As von Spakovsky said, “Don’t say anything in emails or in private that you don’t want to see on the front pages . . . because if you get into litigation it’s all going to come out.”
These warnings come after a trove of emails from Thomas Hofeller, the GOP’s gerrymandering mastermind, were recently discovered after his death. One of the documents was an analysis that Hofeller conducted in 2015 assessing the political impact of drawing political maps based solely on voting-age citizen population. He used the Texas House as a case study and found that such a strategy would be highly “advantageous to Republicans and Non-Hispanic Whites,” costing Democrats several seats in predominantly Hispanic areas because noncitizen Hispanics and their children would be discounted. But Hofeller noted that Republicans would need granular data on citizenship in order for the plan to work. “Without a question on citizenship being included on the 2020 Decennial Census questionnaire, the use of citizen voting age population is functionally unworkable,” he concluded.

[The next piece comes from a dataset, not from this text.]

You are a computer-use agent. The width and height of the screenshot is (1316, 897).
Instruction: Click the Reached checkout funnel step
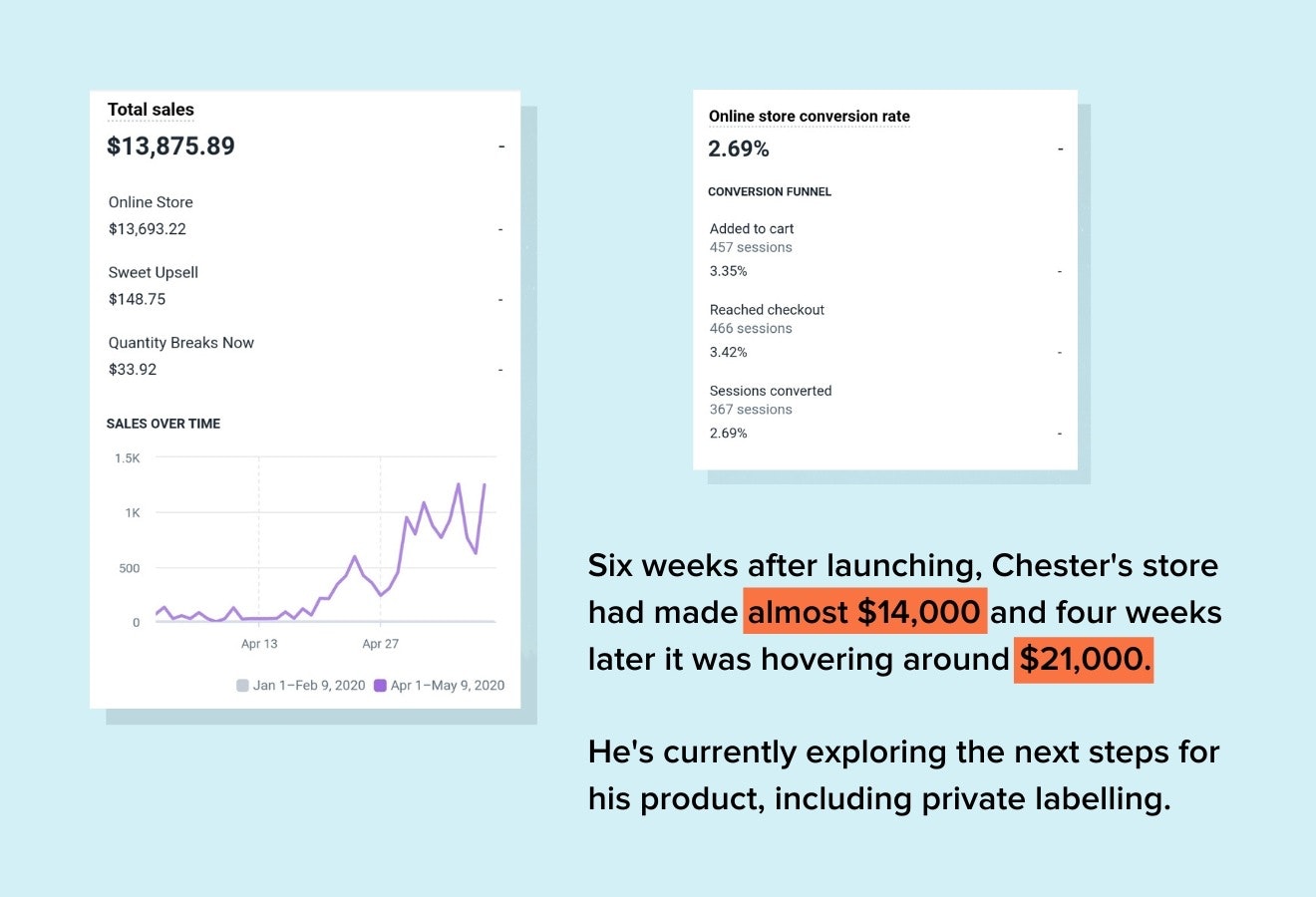(x=767, y=310)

Trump soon took up that cause, echoing Hofeller’s legal rationale that the data was necessary to better enforce the Voting Rights Act. Lawyers suing the administration over the citizenship question entered Hofeller’s study as evidence that the policy goal was purely partisan.
Republicans seem to have internalized the need for greater caution.
As the Dallas Morning News first reported, Republicans did manage to sneak through a last-minute law that allows legislators and their staff to keep secret all communications pertaining to a “legislative activity or function.” Voting rights advocates saw the move as a clear attempt to insulate Republicans from legal exposure in the next redistricting cycle.
King dismisses allegations that Texas Republicans have consistently rigged the maps in their favor. “There’s no evidence to support that anywhere,” King told the Observer. He said he wanted to ensure the redistricting process will go as smoothly as possible. “It’s really simple. If we follow the law, if we’re transparent, and if we treat other people the way we want to be treated, we’ll do a good job,” he said. His committee has already scheduled public hearings around the state.
Still, voting rights advocates remain concerned that Republicans—under siege by ascendant state Democrats—will go to extreme lengths to maintain power. And in Texas, Republicans may consider drawing their maps based on citizen-only population.
Asked what he thought about the idea after the panel, King said it wasn’t his decision to make. “That is up to the Legislature,” he told me. Republican state Senator Kel Seliger, who chaired the Senate redistricting committee last cycle, told Reuters in April that he expects Texas lawmakers to explore the feasibility of citizen-only maps. King hasn’t heard of any interest from his colleagues on this front, but said he believes it would be a heavy political lift. The “Texas Constitution provides for state house districts to be drawn based on total population,” King said, citing Article 3 in the state constitution. “So I’m not sure Texas state house districts could be drawn based on anything other than total population without a constitutional amendment.”